(c'est à dire : faire un bénéfice sans effort)
Tire parti à bon escient de la négligence
ou de l'incompétence de l'adversaire.
Tirer avantage du moindre défaut ; s'emparer du plus petit profit. Faire usage d'une erreur mineure de l'ennemi pour obtenir une victoire mineure.
Pour emmener une chèvre, il faut choisir la bonne heure , un moment où il y a le moins de risques de voir intervenir une tierce personne. Si, par exemple, quelqu'un vient juste d'emmener la chèvre quand survient un loup, le résultat sera imprévisible. Le loup pourrait à la fois manger la chèvre et l'homme, ou bien il pourrait y avoir un âpre combat entre l'homme et le loup pendant que la chèvre s'enfuirait. Dans chaque cas, il est peu probable que l'homme parvienne à « emmener la chèvre » sans être lui-même blessé.

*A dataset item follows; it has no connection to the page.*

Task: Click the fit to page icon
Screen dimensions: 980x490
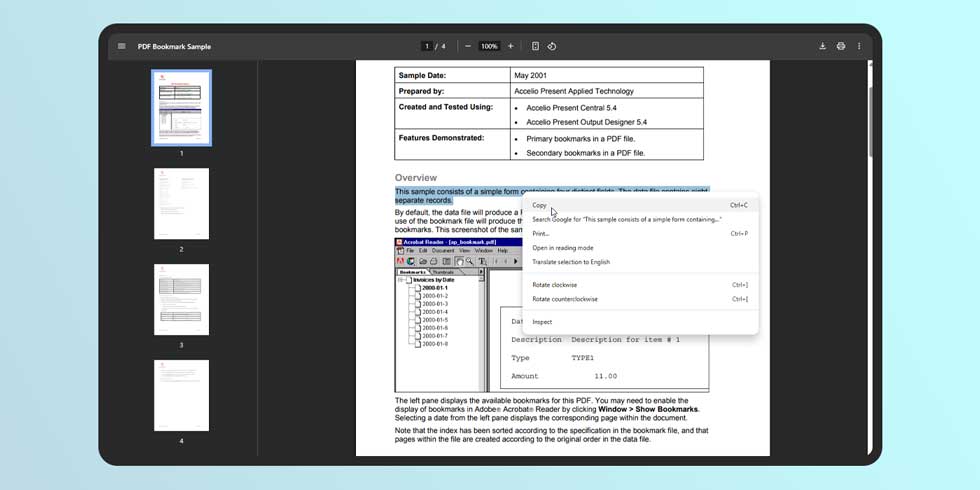Action: click(x=536, y=46)
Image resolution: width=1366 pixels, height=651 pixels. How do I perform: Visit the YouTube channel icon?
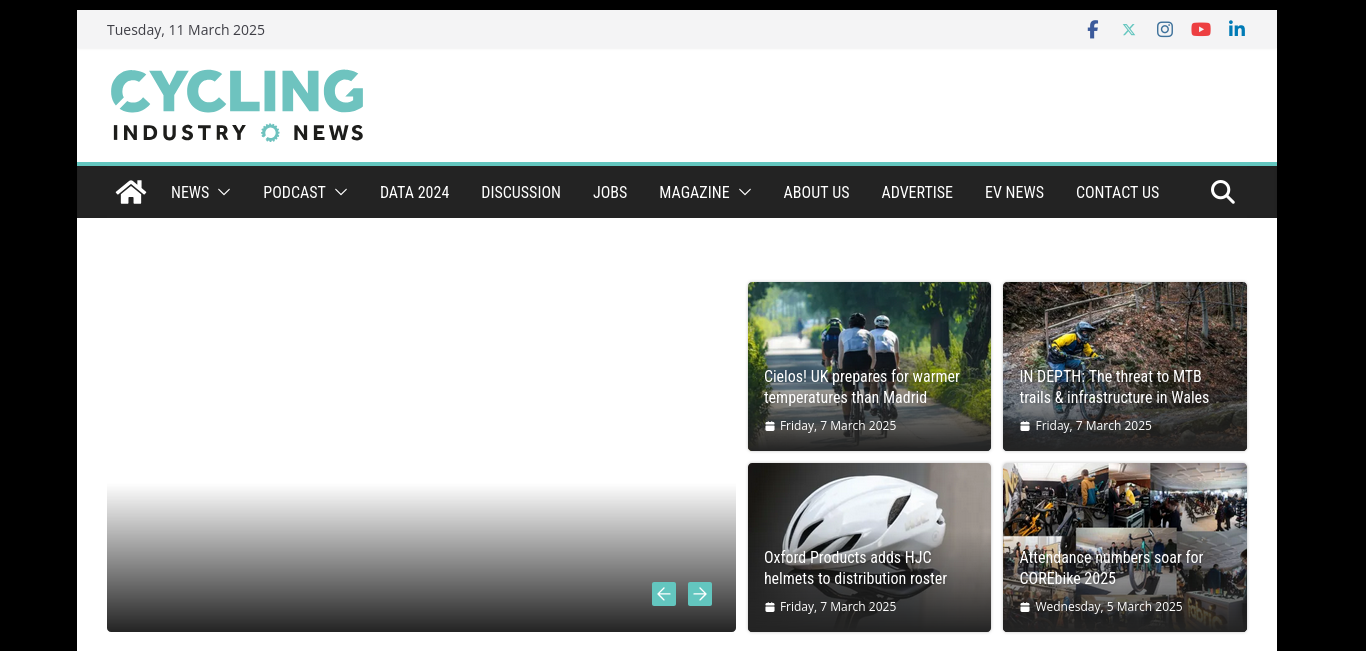(x=1201, y=30)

D'un autre côté, il faut être sûr que la chèvre est bel et bien une chèvre avant d'essayer de l'emmener. Il ne faut pas prendre un loup pour une chèvre. De plus le loup et la chèvre sont interchangeables. Une chèvre, si elle n'est pas emmenée à temps, peut se changer en loup affamé pour essayer ses griffes et ses crocs. Un loup peut aussi devenir une chèvre sans défense quand il a survécu à sa force.

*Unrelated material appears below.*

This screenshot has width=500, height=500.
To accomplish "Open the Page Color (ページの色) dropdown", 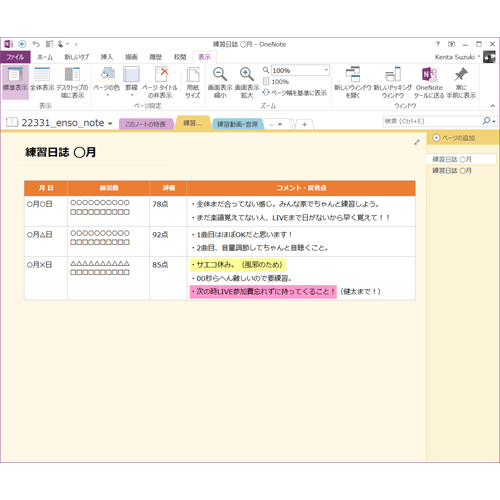I will [107, 82].

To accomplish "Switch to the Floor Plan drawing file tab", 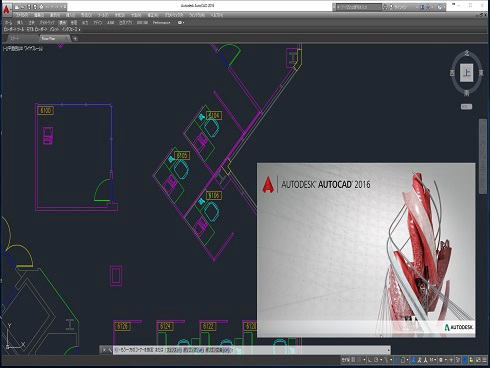I will click(x=49, y=39).
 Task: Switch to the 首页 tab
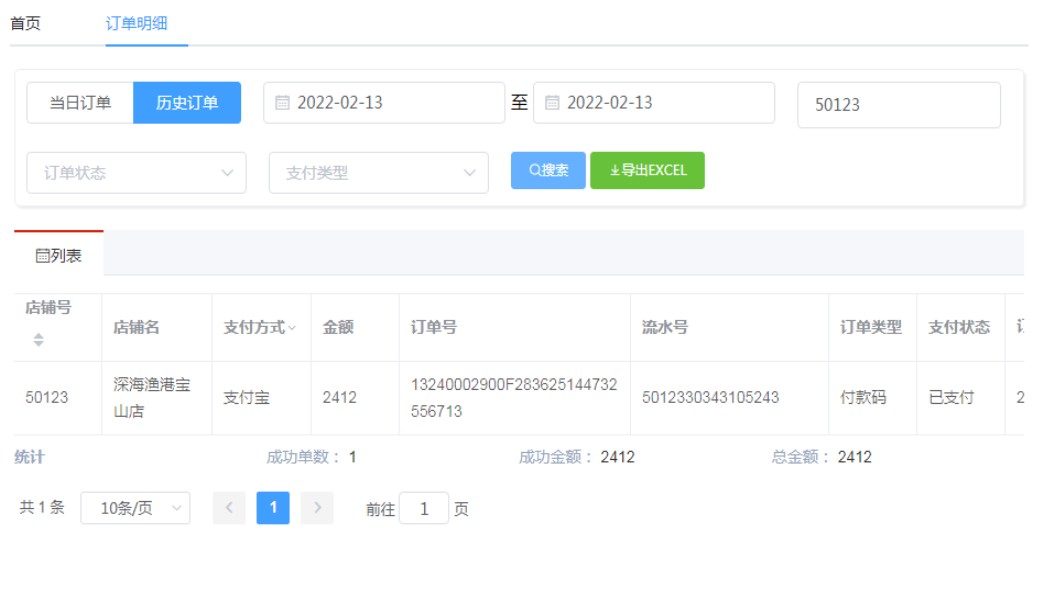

Dans un contexte militaire, la chèvre représente n'importe quelle faute inattendue de l'ennemi. De même que c'est le général en chef qui décide de « piller une maison en flammes », c'est le plus souvent un général subordonné qui trouve la chèvre et décide de « l'emmener de la main droite ». En un mot, cette stratégie nécessite que l'on agisse en fonction des circonstances changeantes. Il faut saisir toute chance de se renforcer et d'affaiblir l'ennemi, pour une victoire mineure, qui tel un coup aux échecs peut décider de l'issue finale de la confrontation.